* TO DO
Leave out all pictures while you copy the lines exactly from the one with "Instruction: Click the" through the last line of the listing.
(Beginning of DATASET)
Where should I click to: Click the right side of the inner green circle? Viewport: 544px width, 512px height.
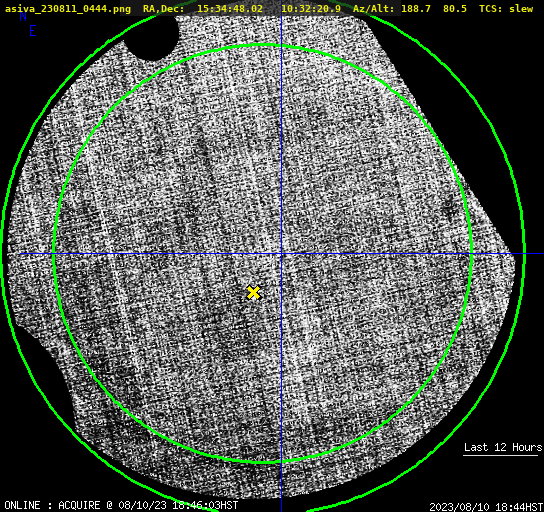[x=471, y=254]
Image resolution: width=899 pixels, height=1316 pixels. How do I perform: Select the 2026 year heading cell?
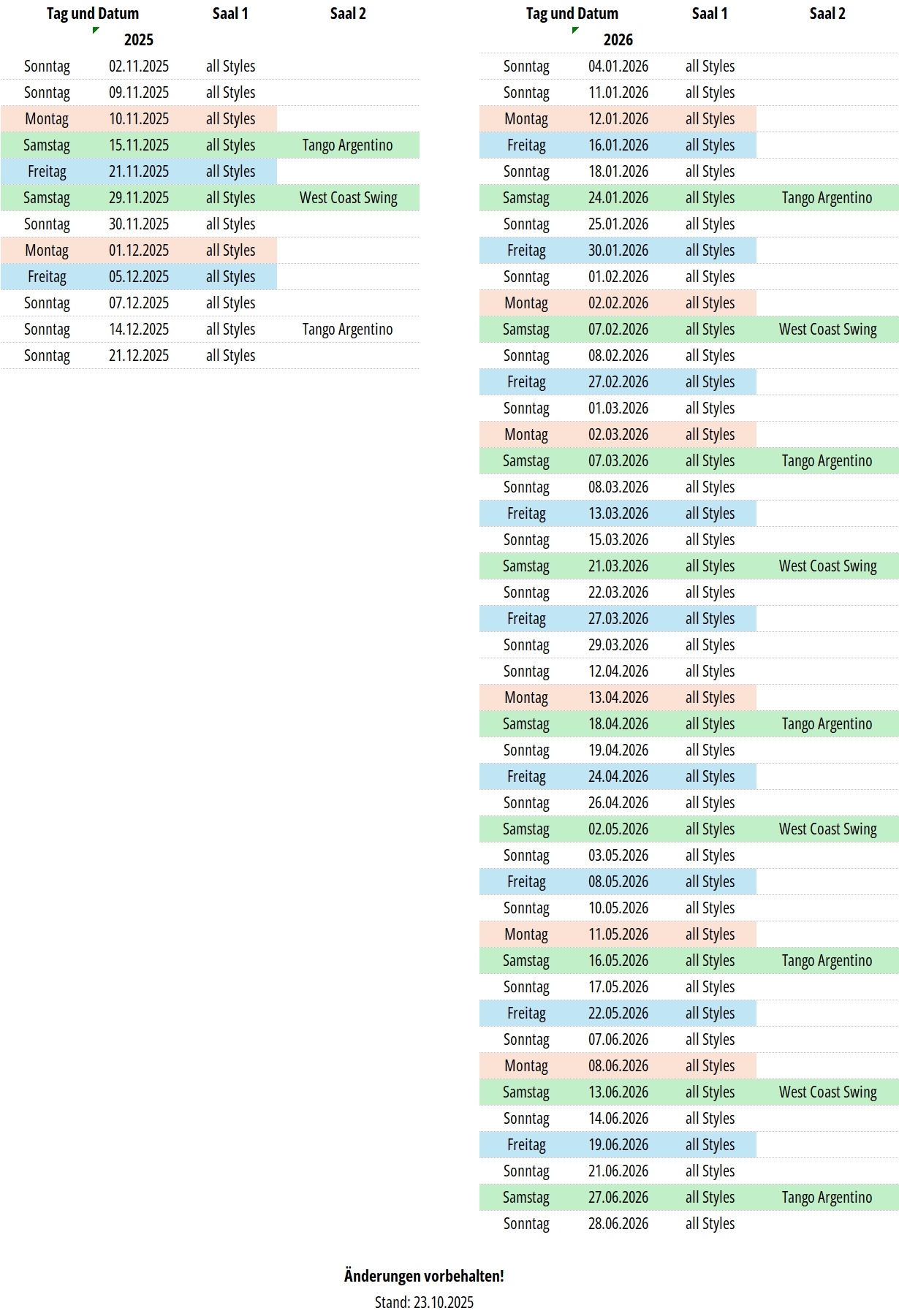618,40
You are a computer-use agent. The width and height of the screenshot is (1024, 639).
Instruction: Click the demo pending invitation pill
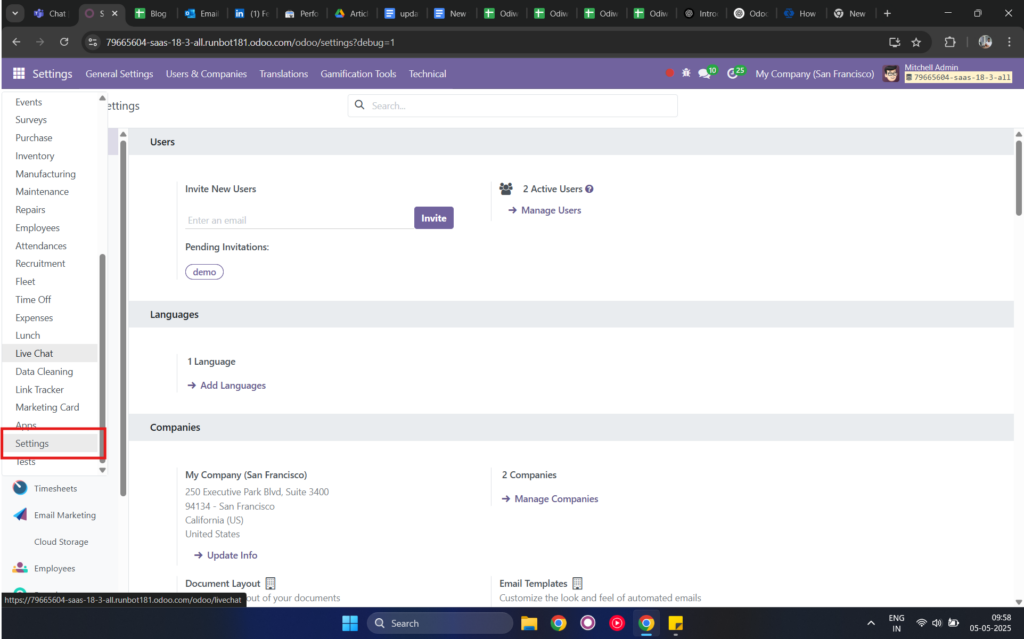[204, 271]
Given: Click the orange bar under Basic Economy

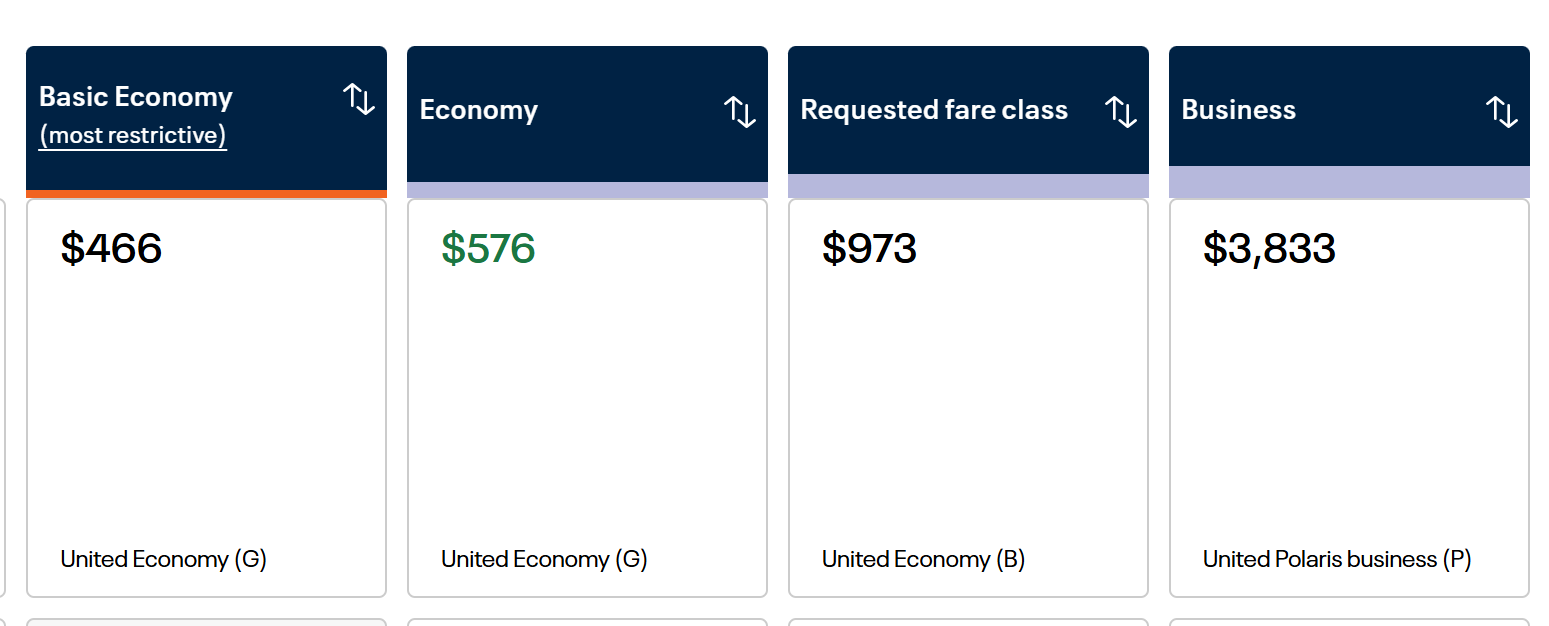Looking at the screenshot, I should (x=206, y=194).
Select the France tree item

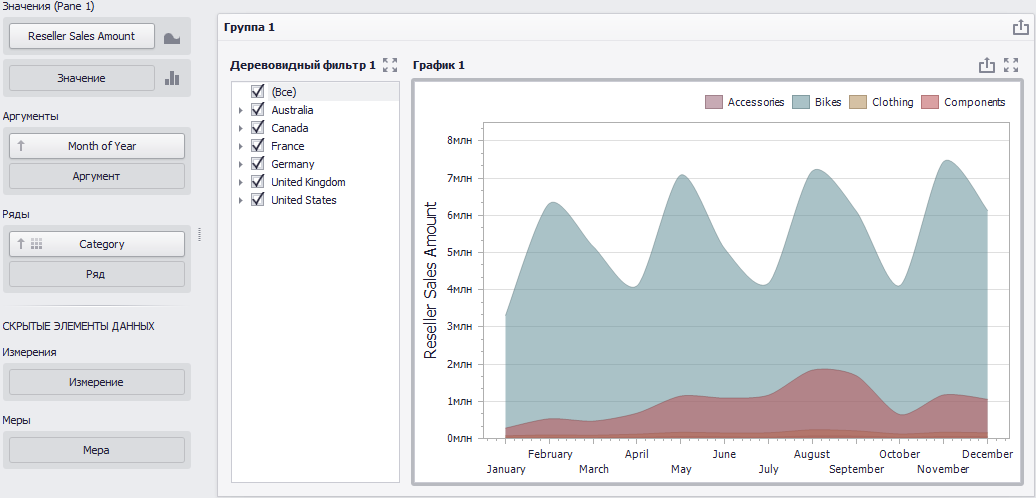(287, 146)
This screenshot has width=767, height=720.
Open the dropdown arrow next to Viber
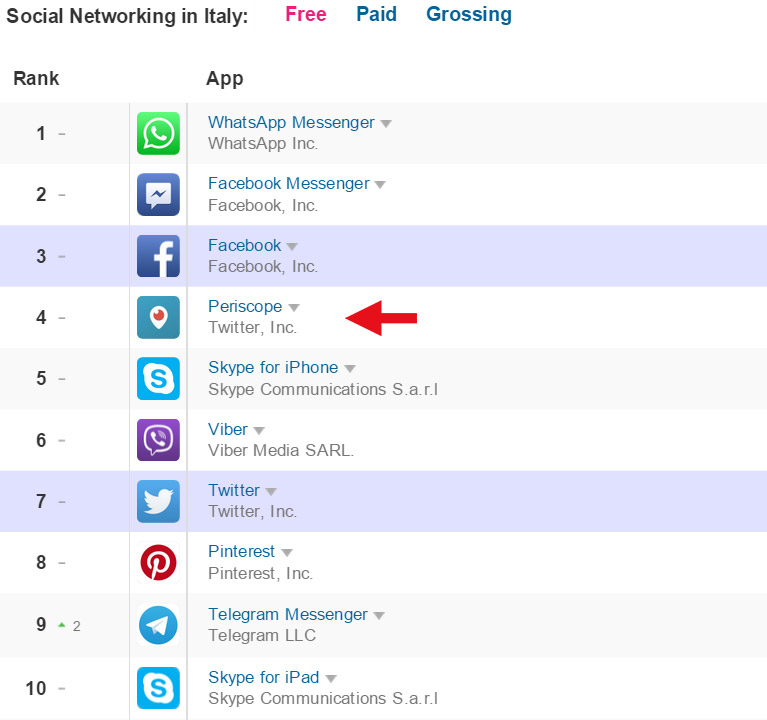pos(259,431)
(End of DATASET)
* WORKED SOLUTION
Instruction: Click the demo pending invitation pill
[204, 271]
Given: Click the orange bar under Basic Economy

Looking at the screenshot, I should (x=206, y=194).
Select the France tree item

(287, 146)
This screenshot has width=767, height=720.
Open the dropdown arrow next to Viber
pos(259,431)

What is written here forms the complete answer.